### ASSIGNMENT:
Exactly reproduce the lines from the one containing "The image size is (291, 275)." through the last line of the data, both ends included, leaving out pictures.
BEGIN SUPPLIED RECORDS
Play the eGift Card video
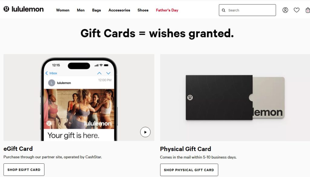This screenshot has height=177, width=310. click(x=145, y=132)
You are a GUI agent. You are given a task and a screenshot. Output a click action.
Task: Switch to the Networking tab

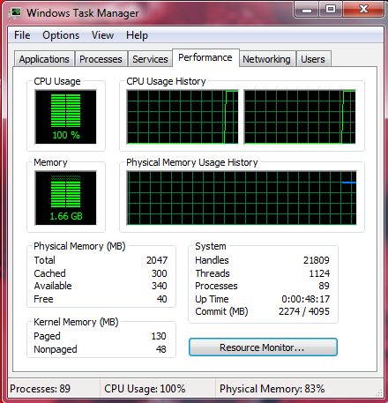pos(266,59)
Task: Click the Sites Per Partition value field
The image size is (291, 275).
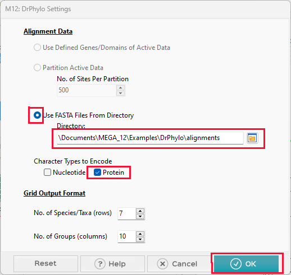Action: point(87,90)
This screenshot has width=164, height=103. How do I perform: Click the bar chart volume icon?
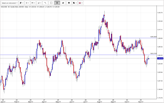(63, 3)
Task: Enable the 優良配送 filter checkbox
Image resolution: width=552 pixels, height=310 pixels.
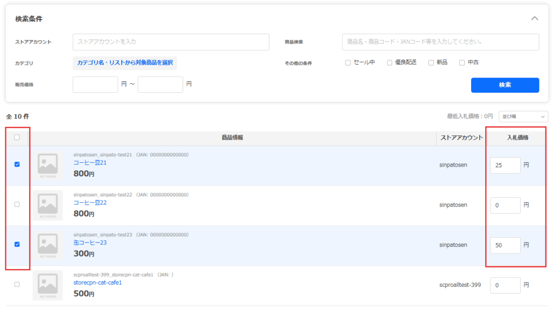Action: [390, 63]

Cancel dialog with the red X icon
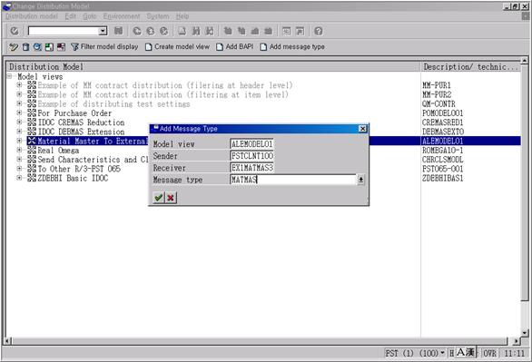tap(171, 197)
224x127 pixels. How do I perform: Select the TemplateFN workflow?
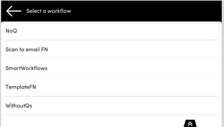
END SUPPLIED RECORDS
### ANSWER AREA:
The image size is (291, 275).
Action: point(87,90)
This screenshot has width=164, height=103. How do I perform: Click the bar chart volume icon?
(63, 3)
Task: Enable the 優良配送 filter checkbox
Image resolution: width=552 pixels, height=310 pixels.
Action: [390, 63]

Cancel dialog with the red X icon
tap(171, 197)
224x127 pixels. How do I perform: Select the TemplateFN workflow?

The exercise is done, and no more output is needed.